[Problem to work on]:
Please reproduce every one of the records below word for word, leaving out the pictures.

[Given data]:
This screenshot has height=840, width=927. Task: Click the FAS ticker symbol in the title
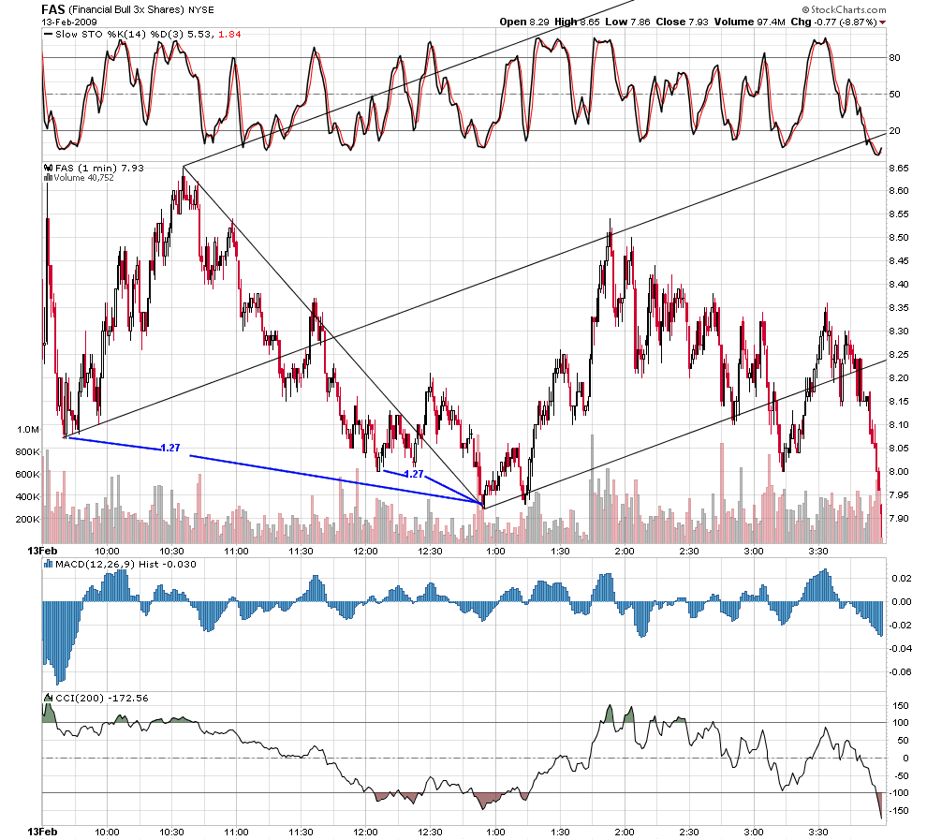tap(53, 9)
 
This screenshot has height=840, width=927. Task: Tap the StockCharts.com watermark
tap(845, 9)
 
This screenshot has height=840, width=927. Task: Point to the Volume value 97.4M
tap(772, 22)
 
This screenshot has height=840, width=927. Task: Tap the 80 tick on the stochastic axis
tap(895, 58)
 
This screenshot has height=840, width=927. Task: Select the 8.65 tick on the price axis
tap(899, 168)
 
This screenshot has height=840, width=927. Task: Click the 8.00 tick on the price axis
tap(899, 472)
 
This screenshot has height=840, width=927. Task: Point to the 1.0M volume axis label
tap(28, 430)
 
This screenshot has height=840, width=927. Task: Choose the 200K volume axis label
tap(28, 520)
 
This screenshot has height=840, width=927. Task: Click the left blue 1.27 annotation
tap(170, 448)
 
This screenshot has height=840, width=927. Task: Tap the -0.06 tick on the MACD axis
tap(900, 672)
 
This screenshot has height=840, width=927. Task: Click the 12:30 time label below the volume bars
tap(431, 551)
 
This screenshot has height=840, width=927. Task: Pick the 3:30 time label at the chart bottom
tap(818, 832)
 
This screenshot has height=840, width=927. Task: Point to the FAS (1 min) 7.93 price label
tap(99, 168)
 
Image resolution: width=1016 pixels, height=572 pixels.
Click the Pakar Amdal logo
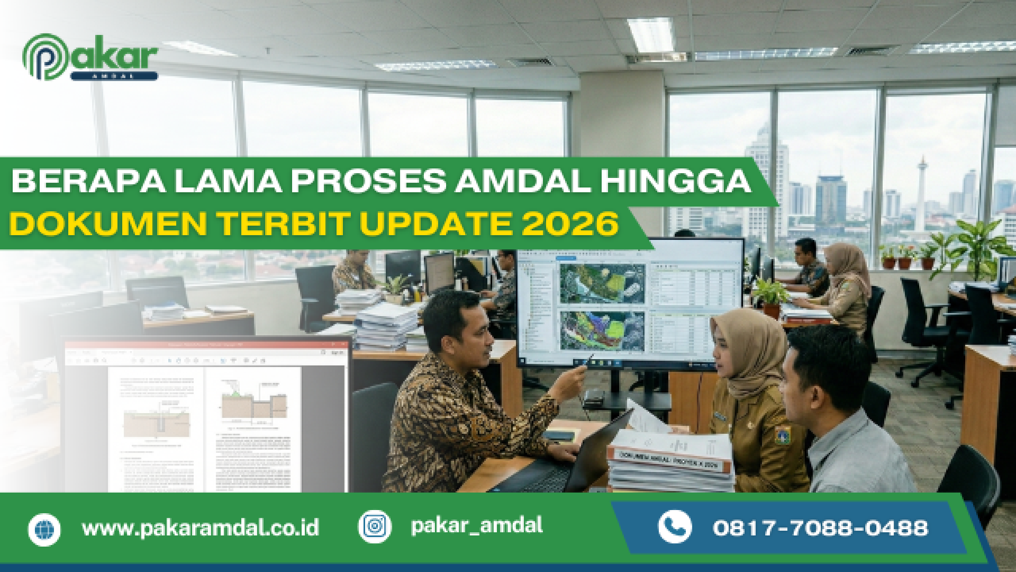(90, 57)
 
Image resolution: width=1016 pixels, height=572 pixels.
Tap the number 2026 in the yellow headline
(570, 224)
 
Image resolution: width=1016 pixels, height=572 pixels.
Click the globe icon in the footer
(44, 529)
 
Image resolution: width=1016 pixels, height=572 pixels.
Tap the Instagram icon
(375, 526)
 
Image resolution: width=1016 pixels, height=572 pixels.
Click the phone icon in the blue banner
(675, 527)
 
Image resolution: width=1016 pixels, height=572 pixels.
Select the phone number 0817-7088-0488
(820, 528)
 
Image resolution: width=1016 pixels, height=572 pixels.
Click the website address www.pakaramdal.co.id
(200, 528)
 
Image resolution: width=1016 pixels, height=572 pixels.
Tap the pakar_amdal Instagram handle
(476, 525)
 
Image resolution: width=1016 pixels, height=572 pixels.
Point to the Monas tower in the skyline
(922, 191)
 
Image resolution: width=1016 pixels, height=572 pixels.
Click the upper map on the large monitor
(602, 283)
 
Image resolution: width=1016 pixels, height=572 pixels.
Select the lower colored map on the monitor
(602, 331)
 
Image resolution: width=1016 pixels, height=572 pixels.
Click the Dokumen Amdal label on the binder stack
(668, 460)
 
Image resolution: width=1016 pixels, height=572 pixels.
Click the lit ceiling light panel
(651, 34)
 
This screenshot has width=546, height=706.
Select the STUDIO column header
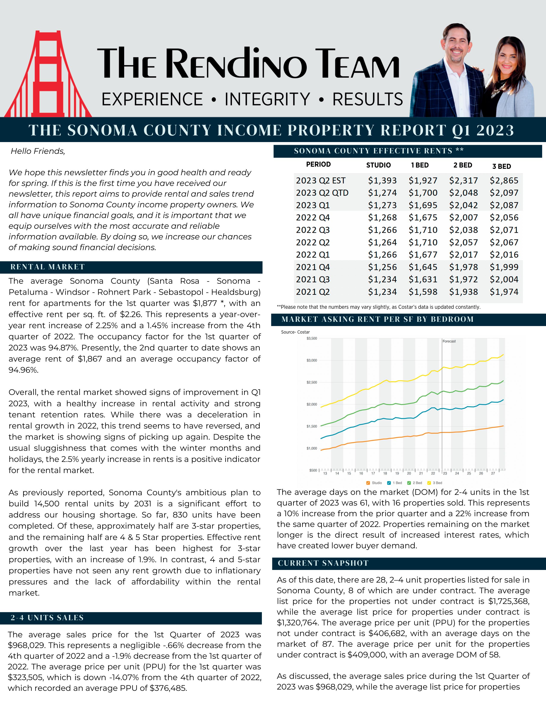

[Expected answer]:
This screenshot has height=840, width=927. Task: Click the FAS ticker symbol in the title
tap(53, 9)
 
This screenshot has height=840, width=927. Task: Tap the StockCharts.com watermark
tap(845, 9)
 
This screenshot has height=840, width=927. Task: Point to the Volume value 97.4M
tap(772, 22)
 
This screenshot has height=840, width=927. Task: Tap the 80 tick on the stochastic axis
tap(895, 58)
 
This screenshot has height=840, width=927. Task: Select the 8.65 tick on the price axis
tap(899, 168)
 
This screenshot has height=840, width=927. Task: Click the 8.00 tick on the price axis
tap(899, 472)
 
This screenshot has height=840, width=927. Task: Point to the 1.0M volume axis label
tap(28, 430)
 
This screenshot has height=840, width=927. Task: Choose the 200K volume axis label
tap(28, 520)
 
This screenshot has height=840, width=927. Task: Click the left blue 1.27 annotation
tap(170, 448)
 
This screenshot has height=840, width=927. Task: Tap the -0.06 tick on the MACD axis
tap(900, 672)
 
This screenshot has height=840, width=927. Task: Click the 12:30 time label below the volume bars
tap(431, 551)
 
This screenshot has height=840, width=927. Task: Pick the 3:30 time label at the chart bottom
tap(818, 832)
 
This screenshot has height=840, width=927. Task: Point to the FAS (1 min) 7.93 price label
tap(99, 168)
 
Image resolution: width=1016 pixels, height=572 pixels.
Click the Pakar Amdal logo
(90, 57)
 
Image resolution: width=1016 pixels, height=572 pixels.
Tap the number 2026 in the yellow headline
(570, 224)
 
Image resolution: width=1016 pixels, height=572 pixels.
Click the globe icon in the footer
(44, 529)
 
Image resolution: width=1016 pixels, height=572 pixels.
Tap the Instagram icon
(375, 526)
 
Image resolution: width=1016 pixels, height=572 pixels.
Click the phone icon in the blue banner
(675, 527)
 
Image resolution: width=1016 pixels, height=572 pixels.
Select the phone number 0817-7088-0488
(820, 528)
 
Image resolution: width=1016 pixels, height=572 pixels.
Click the website address www.pakaramdal.co.id
(200, 528)
 
Image resolution: width=1016 pixels, height=572 pixels.
Tap the pakar_amdal Instagram handle
(476, 525)
 
Image resolution: width=1016 pixels, height=572 pixels.
Point to the Monas tower in the skyline
(922, 191)
 
Image resolution: width=1016 pixels, height=572 pixels.
Click the upper map on the large monitor
(602, 283)
 
Image resolution: width=1016 pixels, height=572 pixels.
Select the lower colored map on the monitor
(602, 331)
 
Image resolution: width=1016 pixels, height=572 pixels.
Click the Dokumen Amdal label on the binder stack
(668, 460)
 
Image resolution: width=1016 pixels, height=572 pixels.
Click the lit ceiling light panel
(651, 34)
 
This screenshot has width=546, height=706.
Select the STUDIO column header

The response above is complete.